Kile and I moved to his couch, and we went through a few books of his favorite architects, studying their styles. He seemed particularly interested in how some worked with the land around them and others worked against it. “I mean, look at that!” he said enthusiastically after nearly every page.

I couldn’t believe it had taken me all these years to see this side of him. He tucked himself inside a shell, shutting himself away from others here because the palace had trapped him. Behind the books and the snippy remarks there was a curious, engaging, and sometimes very charming person.

‌I felt like I’d been lied to. Was someone going to pop around the corner and tell me Josie was really a saint?

Eventually Kile looked down to his watch. “It’s ten after nine.”

“Oh. We should go then.” But I didn’t want to get up. Kile’s messy room was one of the most comfortable places I’d ever been.

“Yeah.” Kile closed the book and put it back on the shelf. Even though that corner was as haphazard as the rest of the room, I could see the care he took with it.

I waited for him by the door, suddenly nervous.

“Here,” he said, offering his hand. “It’s the end of a date, right?”

I placed my hand in his. “Thanks. For showing me your work, and for doing this. I promise to pay you back.”

“I know.”

He opened the door and walked me down the hall. “When do you think we last held hands?” I wondered out loud.

“Probably a game of red rover or something.” “Probably.”

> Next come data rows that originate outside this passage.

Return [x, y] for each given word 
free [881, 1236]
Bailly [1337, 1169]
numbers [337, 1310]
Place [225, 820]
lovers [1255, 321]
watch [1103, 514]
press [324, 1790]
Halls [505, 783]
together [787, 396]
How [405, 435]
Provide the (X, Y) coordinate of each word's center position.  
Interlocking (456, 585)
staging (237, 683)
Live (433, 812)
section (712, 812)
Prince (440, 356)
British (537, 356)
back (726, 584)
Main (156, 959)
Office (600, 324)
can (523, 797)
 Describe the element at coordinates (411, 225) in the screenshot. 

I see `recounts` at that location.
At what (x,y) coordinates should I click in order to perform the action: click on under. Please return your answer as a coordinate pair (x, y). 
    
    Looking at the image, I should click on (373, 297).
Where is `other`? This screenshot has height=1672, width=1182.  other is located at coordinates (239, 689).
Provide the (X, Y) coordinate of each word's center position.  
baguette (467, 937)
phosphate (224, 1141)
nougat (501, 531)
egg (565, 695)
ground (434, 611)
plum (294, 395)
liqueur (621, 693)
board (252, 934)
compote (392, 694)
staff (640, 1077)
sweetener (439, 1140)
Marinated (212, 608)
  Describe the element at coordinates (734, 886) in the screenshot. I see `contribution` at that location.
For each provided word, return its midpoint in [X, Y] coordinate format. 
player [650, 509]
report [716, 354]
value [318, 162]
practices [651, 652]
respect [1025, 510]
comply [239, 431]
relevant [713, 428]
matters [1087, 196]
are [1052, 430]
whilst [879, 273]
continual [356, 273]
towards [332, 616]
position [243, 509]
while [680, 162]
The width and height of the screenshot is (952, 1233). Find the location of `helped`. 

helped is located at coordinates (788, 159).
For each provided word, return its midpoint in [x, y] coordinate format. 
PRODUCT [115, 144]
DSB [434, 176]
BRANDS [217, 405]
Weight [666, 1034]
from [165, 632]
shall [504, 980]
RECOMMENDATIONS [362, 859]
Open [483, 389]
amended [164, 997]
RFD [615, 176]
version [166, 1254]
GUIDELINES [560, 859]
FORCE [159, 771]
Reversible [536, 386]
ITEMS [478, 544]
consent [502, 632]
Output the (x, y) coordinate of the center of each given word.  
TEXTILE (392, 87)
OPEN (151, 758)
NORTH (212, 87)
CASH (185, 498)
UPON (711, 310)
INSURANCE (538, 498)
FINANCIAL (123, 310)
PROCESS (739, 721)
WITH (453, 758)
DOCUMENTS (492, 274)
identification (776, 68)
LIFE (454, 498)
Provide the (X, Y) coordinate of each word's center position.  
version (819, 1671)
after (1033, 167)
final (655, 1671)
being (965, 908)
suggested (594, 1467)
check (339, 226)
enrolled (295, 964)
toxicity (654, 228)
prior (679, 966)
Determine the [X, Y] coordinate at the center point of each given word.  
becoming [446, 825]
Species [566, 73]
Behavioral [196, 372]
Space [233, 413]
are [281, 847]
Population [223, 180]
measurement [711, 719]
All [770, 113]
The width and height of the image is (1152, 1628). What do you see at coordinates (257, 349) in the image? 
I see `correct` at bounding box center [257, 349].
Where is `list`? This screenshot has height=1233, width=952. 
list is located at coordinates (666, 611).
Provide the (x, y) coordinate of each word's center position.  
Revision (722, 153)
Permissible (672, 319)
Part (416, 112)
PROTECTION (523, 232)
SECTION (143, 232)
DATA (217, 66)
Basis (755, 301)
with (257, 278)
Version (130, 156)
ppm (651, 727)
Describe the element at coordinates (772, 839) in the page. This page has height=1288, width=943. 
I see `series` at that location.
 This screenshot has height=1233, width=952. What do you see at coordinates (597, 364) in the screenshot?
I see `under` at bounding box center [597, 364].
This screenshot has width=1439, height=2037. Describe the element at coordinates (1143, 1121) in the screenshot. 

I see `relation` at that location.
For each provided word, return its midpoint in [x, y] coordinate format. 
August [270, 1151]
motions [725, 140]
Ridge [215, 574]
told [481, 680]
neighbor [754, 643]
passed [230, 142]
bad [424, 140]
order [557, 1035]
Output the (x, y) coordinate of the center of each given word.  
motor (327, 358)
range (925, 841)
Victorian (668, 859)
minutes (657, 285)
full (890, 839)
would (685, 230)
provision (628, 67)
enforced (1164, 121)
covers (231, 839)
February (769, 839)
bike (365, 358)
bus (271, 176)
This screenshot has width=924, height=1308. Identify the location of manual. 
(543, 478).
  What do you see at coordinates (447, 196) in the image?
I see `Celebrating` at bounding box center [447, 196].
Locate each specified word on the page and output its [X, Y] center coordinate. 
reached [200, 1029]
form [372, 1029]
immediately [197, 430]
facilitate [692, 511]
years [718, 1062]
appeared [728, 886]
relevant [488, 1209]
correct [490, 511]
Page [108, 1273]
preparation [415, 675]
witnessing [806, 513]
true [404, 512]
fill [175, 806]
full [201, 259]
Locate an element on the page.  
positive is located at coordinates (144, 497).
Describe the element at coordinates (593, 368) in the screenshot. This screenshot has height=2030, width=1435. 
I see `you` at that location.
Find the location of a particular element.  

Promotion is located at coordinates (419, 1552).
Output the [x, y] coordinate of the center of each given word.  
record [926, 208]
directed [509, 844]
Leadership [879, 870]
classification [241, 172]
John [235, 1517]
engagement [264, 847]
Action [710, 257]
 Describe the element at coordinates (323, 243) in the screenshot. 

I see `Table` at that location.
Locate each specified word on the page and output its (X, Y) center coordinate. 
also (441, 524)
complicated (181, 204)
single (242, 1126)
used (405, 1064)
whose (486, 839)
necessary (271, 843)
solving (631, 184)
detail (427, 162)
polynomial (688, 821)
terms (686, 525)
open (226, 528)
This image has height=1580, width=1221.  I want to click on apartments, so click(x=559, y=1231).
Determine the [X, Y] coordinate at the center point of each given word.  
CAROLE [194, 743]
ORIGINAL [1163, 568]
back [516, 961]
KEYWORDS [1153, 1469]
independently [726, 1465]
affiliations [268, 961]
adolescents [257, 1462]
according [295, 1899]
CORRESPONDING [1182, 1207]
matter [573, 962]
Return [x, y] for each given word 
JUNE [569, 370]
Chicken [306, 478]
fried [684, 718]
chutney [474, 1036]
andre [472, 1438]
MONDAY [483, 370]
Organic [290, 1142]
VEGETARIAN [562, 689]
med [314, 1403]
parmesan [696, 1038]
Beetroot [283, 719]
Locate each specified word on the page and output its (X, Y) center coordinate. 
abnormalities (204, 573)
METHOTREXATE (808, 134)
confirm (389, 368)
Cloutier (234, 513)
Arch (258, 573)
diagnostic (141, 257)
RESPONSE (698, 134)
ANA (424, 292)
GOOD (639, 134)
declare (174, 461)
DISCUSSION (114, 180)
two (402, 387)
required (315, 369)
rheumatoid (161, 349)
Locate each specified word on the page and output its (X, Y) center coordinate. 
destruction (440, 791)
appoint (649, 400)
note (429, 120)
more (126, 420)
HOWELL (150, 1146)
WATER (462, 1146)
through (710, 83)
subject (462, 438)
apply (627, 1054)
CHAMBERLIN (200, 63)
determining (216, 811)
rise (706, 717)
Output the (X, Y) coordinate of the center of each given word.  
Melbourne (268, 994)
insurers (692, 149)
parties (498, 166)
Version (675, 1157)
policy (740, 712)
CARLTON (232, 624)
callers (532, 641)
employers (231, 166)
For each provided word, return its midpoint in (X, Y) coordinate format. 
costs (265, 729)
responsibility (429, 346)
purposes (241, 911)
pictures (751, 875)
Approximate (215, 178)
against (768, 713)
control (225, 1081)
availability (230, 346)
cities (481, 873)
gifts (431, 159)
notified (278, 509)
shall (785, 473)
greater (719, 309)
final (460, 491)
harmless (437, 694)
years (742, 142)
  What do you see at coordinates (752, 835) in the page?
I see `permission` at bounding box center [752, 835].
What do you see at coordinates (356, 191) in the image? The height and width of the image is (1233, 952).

We were quiet as we headed toward my room. When we reached it, I turned back to Kile and watched as he swallowed.

“Nervous?” I whispered.

“Nah.” He smiled, but he also fidgeted. “So . . . goodnight.”

‌Kile leaned down, lips meeting mine, holding them there. Then his lips parted and closed and parted again. I drew a breath in the moment between

kisses, sensing he would come back again. He did, and thank goodness, because I hadn’t been kissed like this before and I needed more.

The few times I’d kissed boys were rushed, sloppy moments hiding in a coatroom or behind a statue. But this, with so much air around us and no one coming to check on me . . . it was different.

I leaned into Kile, still holding him, and he brought up his free hand and cupped my cheek. He held my lips to his for what felt like forever before pulling back.

And even when he did pull away, his nose stayed right against mine, so close that when he whispered, I could smell what was left of the wine on his breath.

“Do you think that was enough?” “I . . . um . . . I don’t know.” “Just to be sure.”

He pressed his mouth to mine again, and I was so surprised to get another kiss like that, it felt like my bones were turning into mush. I wrapped my fingers up into his hair, shocked at myself for having the urge to hold him in that pose all night.

He pulled back again, looking into my eyes, and there was something different. Was he feeling that funny warmth creep into his arms and chest and head, too?

“Thank you,” I murmured.

“Any time. I mean”—he shook his head, laughing at himself—“you know what I mean.”

“Goodnight, Kile.”

‌“Goodnight, Eadlyn.” He gave me a quick kiss on the cheek before heading toward the stairs that led back to his temporary quarters.

I watched him go and told myself that the only reason I was smiling like that was because the cameras were hidden somewhere, not because of anything Kile Woodwork had done.